Sange Mpambani

  Honours student
Sange Mpambani is a black queer performance artist, theatre performer, arts writer, and emerging curator from Khayelitsha, Cape Town. He holds a BA degree with distinction from Rhodes University, South Africa. He is currently pursuing his Honours degree in Art History and Visual Culture with the NRF/DST SARChl chair Geopolitics and the Arts of Africa, Arts of Africa and Global Souths research program in the Department of Fine Art, Rhodes University. His research is on invisible performances of the everyday in public spaces, migration, social protests, art interventionism, feminist, and queer theory.

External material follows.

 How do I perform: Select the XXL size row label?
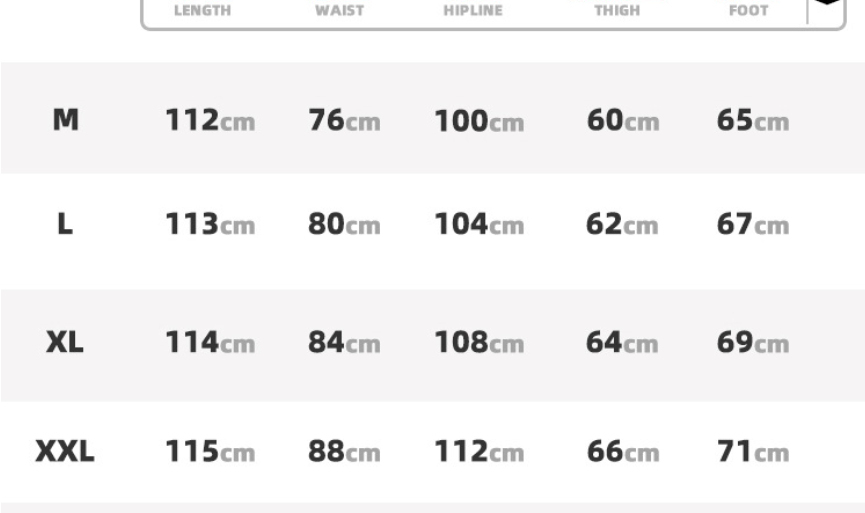(x=65, y=451)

As a performance artist, Sange’s work takes a queer and decolonial approach to performance-making that is concerned with deconstructing and rethinking public spaces pulsating with remnants of colonial legacy, and race-based segregation in post-apartheid South Africa. Engaging with public spaces, Sange utilises queer aesthetics to imagine a queer utopia in spaces marked by colonial and apartheid narratives. As an emerging curator, He co-curated a multimedia exhibition titled Siphethe Iinyembezi Ezeminyaka (2023), and as a theatre performer, he has performed in the National Arts Festival Buyani (2022) written and directed by Siyabulela Javu, Breaking the Curse choreographed by Acty Tang. Queering Landscape (2023) and WE ARE EVERYHWERE (2024) A body of work consisting of Public art interventions and Performative Photographs. Sange mostly works with his soul friend Ezona Njokweni on performance works, photographic works, curating, and writing.